* _The task_
Filter these records by the string "left", copying each line that holds it.

Records drawn from a dataset:
☆ ☆ ☆
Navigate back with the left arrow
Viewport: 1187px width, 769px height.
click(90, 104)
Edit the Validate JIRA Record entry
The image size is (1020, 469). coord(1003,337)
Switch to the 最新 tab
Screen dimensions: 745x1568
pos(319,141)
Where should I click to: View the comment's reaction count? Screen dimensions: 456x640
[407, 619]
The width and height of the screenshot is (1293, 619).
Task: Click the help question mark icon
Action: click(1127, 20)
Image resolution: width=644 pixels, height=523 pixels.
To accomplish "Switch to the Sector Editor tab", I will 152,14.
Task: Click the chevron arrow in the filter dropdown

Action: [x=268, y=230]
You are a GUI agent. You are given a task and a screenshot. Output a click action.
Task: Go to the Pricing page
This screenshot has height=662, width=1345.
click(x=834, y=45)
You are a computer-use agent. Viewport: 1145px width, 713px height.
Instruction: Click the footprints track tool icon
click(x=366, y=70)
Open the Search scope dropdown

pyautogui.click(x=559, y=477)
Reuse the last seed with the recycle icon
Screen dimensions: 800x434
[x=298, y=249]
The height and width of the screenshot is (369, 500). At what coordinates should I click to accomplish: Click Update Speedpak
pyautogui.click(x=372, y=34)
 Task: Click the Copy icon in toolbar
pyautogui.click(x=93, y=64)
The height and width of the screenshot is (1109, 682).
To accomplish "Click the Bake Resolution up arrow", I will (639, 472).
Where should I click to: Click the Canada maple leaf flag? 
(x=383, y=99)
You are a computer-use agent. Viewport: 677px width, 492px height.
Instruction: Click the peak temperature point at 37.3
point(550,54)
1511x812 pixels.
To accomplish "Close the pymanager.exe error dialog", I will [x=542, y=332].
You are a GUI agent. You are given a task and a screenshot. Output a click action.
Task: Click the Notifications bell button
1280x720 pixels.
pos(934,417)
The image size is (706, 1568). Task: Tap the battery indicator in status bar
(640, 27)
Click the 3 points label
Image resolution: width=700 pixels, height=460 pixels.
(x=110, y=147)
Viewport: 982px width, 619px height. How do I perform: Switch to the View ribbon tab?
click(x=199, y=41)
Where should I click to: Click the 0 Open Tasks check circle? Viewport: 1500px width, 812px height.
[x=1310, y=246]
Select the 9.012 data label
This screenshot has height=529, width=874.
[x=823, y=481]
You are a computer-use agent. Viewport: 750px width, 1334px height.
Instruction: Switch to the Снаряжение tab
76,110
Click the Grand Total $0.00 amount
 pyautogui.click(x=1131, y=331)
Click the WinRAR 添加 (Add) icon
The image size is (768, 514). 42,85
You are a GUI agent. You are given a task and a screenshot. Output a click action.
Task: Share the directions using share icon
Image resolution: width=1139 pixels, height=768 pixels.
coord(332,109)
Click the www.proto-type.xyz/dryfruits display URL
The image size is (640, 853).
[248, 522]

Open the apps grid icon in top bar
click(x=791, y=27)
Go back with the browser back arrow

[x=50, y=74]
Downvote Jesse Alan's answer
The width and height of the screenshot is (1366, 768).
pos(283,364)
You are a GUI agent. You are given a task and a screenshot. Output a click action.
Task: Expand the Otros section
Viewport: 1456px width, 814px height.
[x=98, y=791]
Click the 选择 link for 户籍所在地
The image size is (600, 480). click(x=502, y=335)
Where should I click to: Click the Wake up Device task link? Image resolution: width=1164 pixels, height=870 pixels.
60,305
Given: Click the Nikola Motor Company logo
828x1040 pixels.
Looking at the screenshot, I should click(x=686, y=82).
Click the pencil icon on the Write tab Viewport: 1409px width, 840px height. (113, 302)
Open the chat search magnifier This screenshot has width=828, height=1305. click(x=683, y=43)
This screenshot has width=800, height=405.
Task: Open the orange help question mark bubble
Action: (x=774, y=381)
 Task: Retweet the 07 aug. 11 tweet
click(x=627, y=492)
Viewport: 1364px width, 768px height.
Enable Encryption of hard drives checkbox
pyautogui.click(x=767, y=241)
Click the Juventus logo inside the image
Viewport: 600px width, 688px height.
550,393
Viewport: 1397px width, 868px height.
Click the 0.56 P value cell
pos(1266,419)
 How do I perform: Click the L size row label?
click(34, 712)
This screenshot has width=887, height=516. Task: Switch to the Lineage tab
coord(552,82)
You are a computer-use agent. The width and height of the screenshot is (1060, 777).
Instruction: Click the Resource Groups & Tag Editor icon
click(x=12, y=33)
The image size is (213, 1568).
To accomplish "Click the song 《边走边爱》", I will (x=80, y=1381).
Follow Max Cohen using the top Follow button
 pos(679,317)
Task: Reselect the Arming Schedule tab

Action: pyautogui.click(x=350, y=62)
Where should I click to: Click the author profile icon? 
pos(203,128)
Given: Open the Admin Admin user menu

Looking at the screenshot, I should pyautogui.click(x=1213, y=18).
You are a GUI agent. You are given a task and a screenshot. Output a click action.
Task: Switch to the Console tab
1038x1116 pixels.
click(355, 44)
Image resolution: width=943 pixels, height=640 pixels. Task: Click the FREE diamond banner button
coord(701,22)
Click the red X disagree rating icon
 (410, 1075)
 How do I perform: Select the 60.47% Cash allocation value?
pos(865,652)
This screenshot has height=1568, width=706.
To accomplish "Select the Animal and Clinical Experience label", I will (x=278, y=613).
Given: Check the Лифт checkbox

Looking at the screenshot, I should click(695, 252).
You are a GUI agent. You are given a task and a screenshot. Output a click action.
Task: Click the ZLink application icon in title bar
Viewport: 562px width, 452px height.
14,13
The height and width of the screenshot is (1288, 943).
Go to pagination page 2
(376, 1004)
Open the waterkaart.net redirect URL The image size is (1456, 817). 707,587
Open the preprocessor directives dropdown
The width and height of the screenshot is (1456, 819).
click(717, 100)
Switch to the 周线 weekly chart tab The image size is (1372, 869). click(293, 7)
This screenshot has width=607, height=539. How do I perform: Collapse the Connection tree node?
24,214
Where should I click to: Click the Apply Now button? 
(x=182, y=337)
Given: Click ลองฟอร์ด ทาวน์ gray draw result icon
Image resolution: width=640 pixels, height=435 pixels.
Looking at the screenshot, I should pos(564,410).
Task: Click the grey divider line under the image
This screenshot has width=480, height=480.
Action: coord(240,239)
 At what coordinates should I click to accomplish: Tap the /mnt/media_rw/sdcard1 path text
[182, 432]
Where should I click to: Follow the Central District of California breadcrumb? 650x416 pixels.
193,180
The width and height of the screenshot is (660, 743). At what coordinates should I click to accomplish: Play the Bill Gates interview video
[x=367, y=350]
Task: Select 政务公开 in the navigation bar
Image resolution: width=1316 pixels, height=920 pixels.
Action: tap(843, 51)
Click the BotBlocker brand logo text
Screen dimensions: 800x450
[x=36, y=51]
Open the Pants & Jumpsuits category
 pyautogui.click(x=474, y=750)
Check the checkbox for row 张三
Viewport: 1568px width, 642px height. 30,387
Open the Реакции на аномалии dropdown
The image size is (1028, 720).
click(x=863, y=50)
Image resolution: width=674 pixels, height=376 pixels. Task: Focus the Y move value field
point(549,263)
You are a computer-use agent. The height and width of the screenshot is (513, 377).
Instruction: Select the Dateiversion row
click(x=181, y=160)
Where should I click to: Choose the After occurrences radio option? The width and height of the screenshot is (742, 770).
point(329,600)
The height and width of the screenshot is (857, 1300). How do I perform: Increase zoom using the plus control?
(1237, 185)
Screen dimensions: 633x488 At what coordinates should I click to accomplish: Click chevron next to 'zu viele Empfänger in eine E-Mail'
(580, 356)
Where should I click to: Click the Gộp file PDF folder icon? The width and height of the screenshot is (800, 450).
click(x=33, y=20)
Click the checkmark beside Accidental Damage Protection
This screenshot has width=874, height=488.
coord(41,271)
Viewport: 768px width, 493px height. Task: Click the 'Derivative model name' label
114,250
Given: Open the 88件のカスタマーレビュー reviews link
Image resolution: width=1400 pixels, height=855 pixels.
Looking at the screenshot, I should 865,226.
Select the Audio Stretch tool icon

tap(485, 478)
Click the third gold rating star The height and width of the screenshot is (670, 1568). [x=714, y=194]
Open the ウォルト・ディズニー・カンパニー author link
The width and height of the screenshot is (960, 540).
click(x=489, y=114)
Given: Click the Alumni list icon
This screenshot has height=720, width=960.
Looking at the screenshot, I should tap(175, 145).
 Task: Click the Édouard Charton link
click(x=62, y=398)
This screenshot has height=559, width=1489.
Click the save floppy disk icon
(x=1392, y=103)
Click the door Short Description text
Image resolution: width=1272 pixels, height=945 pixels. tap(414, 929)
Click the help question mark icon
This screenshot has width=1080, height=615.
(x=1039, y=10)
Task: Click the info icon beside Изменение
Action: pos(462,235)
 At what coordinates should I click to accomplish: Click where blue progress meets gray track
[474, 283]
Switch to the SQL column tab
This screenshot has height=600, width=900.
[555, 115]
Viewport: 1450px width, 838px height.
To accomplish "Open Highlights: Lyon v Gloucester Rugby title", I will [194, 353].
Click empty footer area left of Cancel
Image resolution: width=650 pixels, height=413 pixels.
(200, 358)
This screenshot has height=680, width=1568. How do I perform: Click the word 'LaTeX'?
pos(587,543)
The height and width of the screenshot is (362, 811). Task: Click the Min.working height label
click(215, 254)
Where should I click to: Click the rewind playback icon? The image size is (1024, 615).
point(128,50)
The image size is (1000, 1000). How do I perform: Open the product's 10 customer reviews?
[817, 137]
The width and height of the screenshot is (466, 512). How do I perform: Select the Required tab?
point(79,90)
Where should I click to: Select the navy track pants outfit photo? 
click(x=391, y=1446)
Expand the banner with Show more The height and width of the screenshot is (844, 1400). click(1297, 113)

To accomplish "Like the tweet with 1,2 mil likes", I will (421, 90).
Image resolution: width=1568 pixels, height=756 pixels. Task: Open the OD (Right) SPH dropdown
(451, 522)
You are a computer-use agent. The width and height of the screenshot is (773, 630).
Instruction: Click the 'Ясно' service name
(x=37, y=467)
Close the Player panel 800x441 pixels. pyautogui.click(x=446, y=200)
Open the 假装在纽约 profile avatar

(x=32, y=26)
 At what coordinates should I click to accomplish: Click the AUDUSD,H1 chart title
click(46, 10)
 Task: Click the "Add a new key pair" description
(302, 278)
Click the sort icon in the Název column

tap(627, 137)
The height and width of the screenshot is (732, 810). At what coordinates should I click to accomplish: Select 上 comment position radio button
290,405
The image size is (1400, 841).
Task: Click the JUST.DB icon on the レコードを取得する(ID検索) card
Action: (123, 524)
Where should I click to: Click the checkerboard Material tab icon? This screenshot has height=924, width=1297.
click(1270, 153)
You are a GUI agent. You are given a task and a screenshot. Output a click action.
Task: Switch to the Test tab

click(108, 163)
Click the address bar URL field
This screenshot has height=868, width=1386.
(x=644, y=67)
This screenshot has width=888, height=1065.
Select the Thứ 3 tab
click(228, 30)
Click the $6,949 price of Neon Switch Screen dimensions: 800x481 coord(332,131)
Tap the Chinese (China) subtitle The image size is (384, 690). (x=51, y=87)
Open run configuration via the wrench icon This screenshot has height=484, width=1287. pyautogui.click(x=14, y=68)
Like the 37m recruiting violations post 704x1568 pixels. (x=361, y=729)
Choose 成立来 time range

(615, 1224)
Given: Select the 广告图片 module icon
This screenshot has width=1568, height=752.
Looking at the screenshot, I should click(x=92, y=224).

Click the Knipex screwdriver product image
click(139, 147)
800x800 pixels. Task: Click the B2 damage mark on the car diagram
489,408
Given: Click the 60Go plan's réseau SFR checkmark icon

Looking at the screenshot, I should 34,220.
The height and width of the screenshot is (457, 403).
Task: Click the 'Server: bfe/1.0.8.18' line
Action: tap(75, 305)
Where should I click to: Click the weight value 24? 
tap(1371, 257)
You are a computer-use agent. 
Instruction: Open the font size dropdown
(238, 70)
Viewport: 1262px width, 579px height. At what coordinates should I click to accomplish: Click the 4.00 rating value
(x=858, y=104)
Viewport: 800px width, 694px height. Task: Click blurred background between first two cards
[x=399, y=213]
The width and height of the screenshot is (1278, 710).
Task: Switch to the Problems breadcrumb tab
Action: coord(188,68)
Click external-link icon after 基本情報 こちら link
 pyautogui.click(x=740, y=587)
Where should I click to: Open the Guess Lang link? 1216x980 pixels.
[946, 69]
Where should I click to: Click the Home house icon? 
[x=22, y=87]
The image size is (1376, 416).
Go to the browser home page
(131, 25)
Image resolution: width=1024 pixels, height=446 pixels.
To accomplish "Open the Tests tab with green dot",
☆ ☆ ☆
* _Answer_
Navigate back with the left arrow
Click empty footer area left of Cancel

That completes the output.